The U.S. Justice Department’s Civil Rights Division—long a sentinel against discrimination and systemic abuse—has seen nearly 370 employees walk out the door since Donald Trump assumed the presidency. What was once a stable bastion of career lawyers and investigators across party lines has now become the epicenter of a dramatic ideological overhaul.
A new memo released by Senator Peter Welch reveals that the division has lost 368 personnel—270 through deferred retirement and 98 resignations—since Trump took office. That’s more than the entire legal staff the division held before 2017. While exact attorney numbers weren’t disclosed, the scope of the departures signals a brain drain of historic proportions.
The reason, Welch suggests, is clear: mission drift. Or more accurately, mission abandonment.
The Civil Rights Division, created by the Civil Rights Act of 1957 and strengthened over decades to confront discrimination based on race, gender, disability, and more, has now pivoted under the Trump administration’s hand-picked leadership toward dismantling the very policies it once enforced. Welch didn’t mince words: the division is “no longer fulfilling its statutory responsibilities” and is instead “facilitating violations” as part of a broader political project.
At the center of this shift is Harmeet Dhillon, Trump’s appointed chief of the division, who testified before the Senate Judiciary Subcommittee for the first time this week. Dhillon has unapologetically redirected the office’s focus away from civil rights enforcement and toward rooting out diversity, equity, and inclusion (DEI) policies—labeling them “discrimination in disguise.”
Under her tenure, the division rescinded key investigative findings issued during President Biden’s administration that exposed patterns of racial and disability-related abuse by police departments. She also withdrew pending agreements to reform the Minneapolis and Louisville police forces—departments mired in controversy following the deaths of George Floyd and Breonna Taylor.
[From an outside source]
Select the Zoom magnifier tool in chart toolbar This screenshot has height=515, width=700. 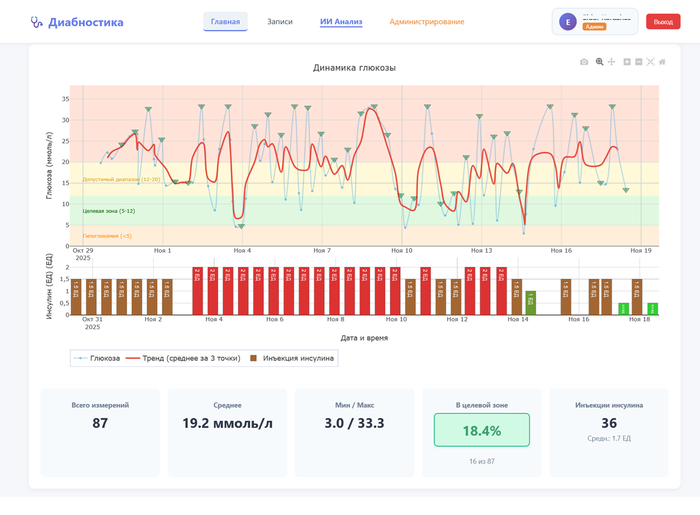tap(599, 62)
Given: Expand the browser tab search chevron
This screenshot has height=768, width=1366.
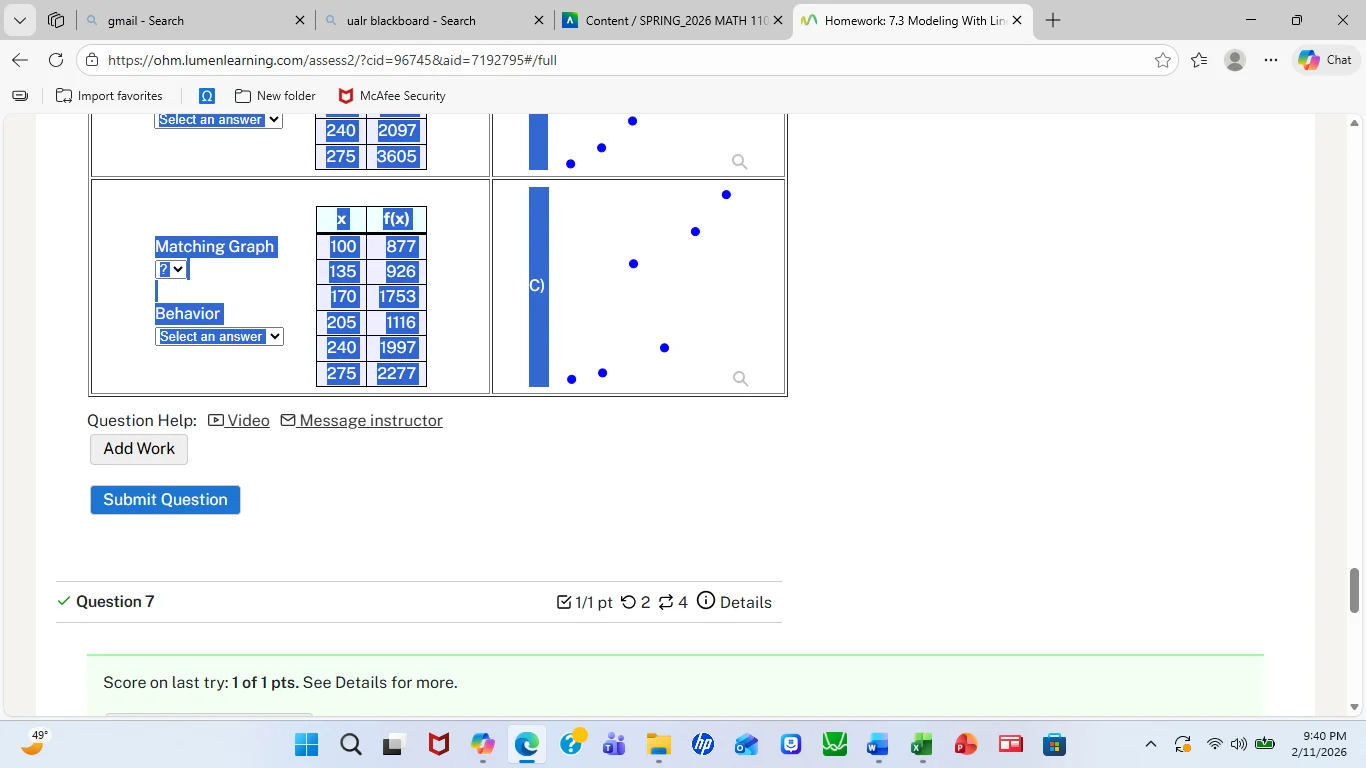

What’s replacing traditional civil rights enforcement? Investigations into DEI practices at universities, law schools, and medical institutions. Dhillon has publicly targeted campuses like the University of California and George Mason University, claiming discrimination against non-minorities or antisemitic practices disguised as inclusion efforts.
The internal upheaval hasn’t gone unnoticed by the career staff. Many were reportedly directed to abandon active discrimination cases against people of color, while being reassigned to scrutinize affirmative action and hiring practices in institutions promoting DEI.
According to Dhillon, these probes aren’t arbitrary—they’re sparked by whistleblowers and tips from the public. Since April alone, her office has opened cases against 15 universities, 16 elite law schools, and seven medical programs.
But critics say the result is unmistakable: a division once charged with fighting bigotry has been reengineered to chase after it under a new name.
In Welch’s words: “Are we going to save the Civil Rights Division—or dismantle it?” The exodus of nearly 400 dedicated civil rights defenders may already speak louder than the hearings ever could.